Reforzada por un ejercito autónomo, regulada bajo los principios de una Constitución escrita, dotada de un parlamento organizado según el principio de proporcionalidad y comandada por un presidente que represente la mayoría parlamentaria, nuestro autor oferta la evolución de una Europa que más que avanzar a dos velocidades, se desarrolla según círculos concéntricos. En el núcleo se situarían los países fundadores: Francia, el Benelux, Alemania e Italia; ordenados en una Federación, hablarían bajo una misma voz en materia de seguridad y defensa. El segundo círculo cubriría el área actual de la UE, extensible a más países, Turquía incluida. Por último, en los límites excéntricos, ciertas zonas de influencia podrían beneficiarse de un trato privilegiado: países de la antigua URSS, el Magreb; no así EEUU. La definición de posiciones es cristalina; sabemos que su articulación no tanto. El planteamiento queda así expuesto como opción no tan cohesionada de esa Europa futurible que a Todorov le gustaría ver como «potencia tranquila».

Parece que el dilema planteado entre un EEUU marcial y una Europa auspiciada bajo el influjo de Venus se torna más complicado de lo que algunos creen o quieren hacer creer. El conflicto de intereses resulta evidente entre los países de la UE, también dentro de cada uno de ellos, así como con seguridad en el seno de EEUU. Si algo nos aportan los libros comentados, más allá de las puntuales o no tan puntuales críticas que merezcan, es una advertencia contra las simplificaciones caricaturescas y una llamada de atención ante los desafíos con los que hemos de encontrarnos en un futuro inmediato: una reflexión en definitiva acerca de la naturaleza de un sistema internacional mutable, dinámico, poco dispuesto a perpetuar corrientes, del tipo que sean.

Notas

{1} Mientras redactaba esta reseña, se publicó en el numero 24 de El Catoblepas un artículo titulado «Izquierda/Derecha no son categorías políticas», firmado por Sigfrido Samet Letichevsky, parte de cuyo contenido está dedicado al libro de Todorov que aquí comento. Tras leerla, confío en que su autor comparta conmigo la opinión de que la presente aportación, más que solaparse, se complementa con su texto.

{2} Publicado por la editorial Taurus, Madrid, en 2002.

{3} El argumento lo toma del último libro de Bernard-Henri Lévy, ¿Quién mató a Daniel Pearl?, Tusquets, Barcelona, 2003.

{4} No sería justo olvidar la importancia –simbólicamente inmensa– que Glucksmann concede a Riad.
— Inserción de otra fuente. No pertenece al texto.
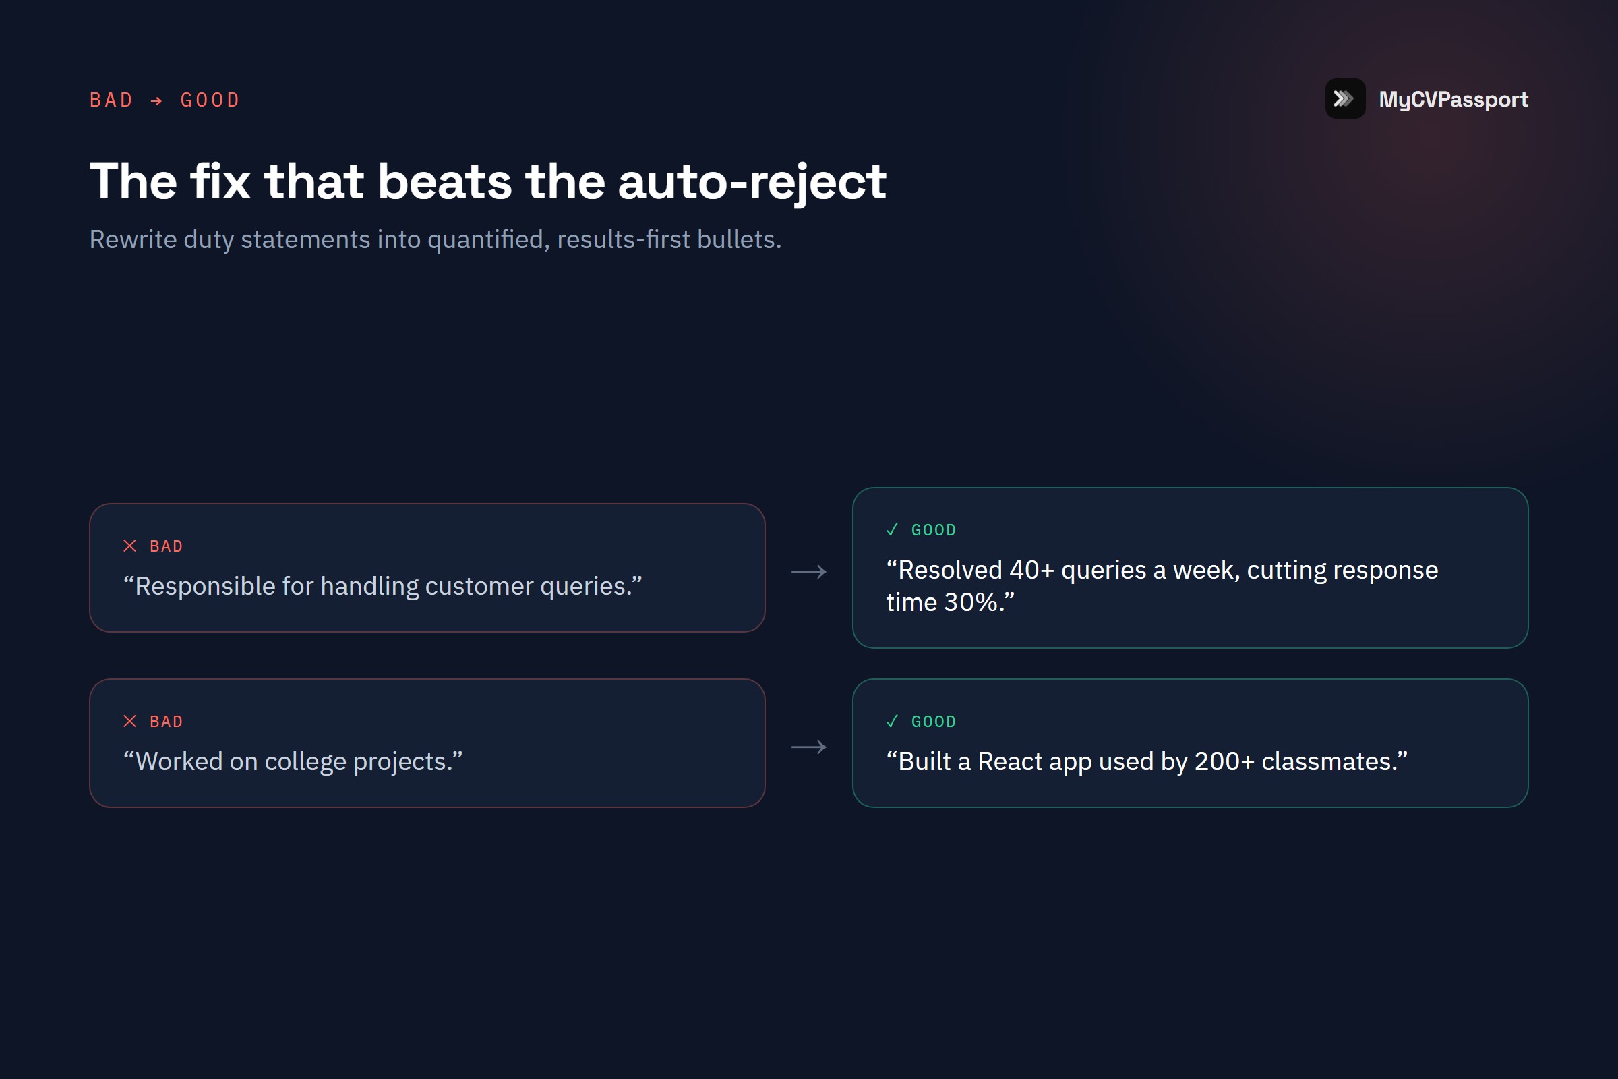1618x1079 pixels.
Task: Click the arrow between college projects cards
Action: (x=809, y=747)

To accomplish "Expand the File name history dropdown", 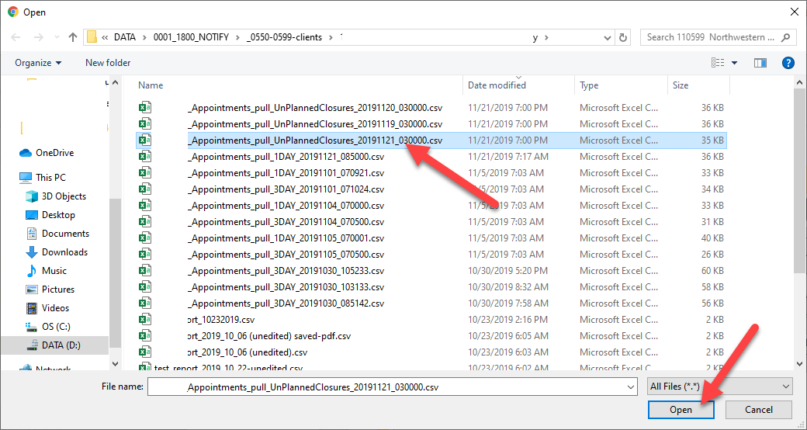I will 629,386.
La geopolítica envuelve y quizá traiciona sus propios argumentos.

{5} «La política es algo distinto a la moral y debe ser juzgada según sus propios criterios» afirma en la página 53 del libro que comentamos: El nuevo desorden mundial, Península / Atalaya, Barcelona, 2003.

{6} Según la expresión de Gustavo Bueno: España frente a Europa, Alba, Barcelona, 1999, pág. 191. Para la distinción entre imperio depredador e imperio generador puede acudirse también al artículo de Bueno: «Principios de una teoría filosófico política materialista», en el Anuario hispano cubano de filosofía, Diskette transatlántico (PFE), 1996.

{7} Recordemos no obstante a Benjamín Franklin: «la causa de Estados Unidos es la causa de todo el género humano», en Robert Kagan, Poder y debilidad, Taurus, Madrid, 2003, pág. 134.

{8} Pero también acaso a partir del mesianismo democrático inspirado en la defensa de los derechos humanos.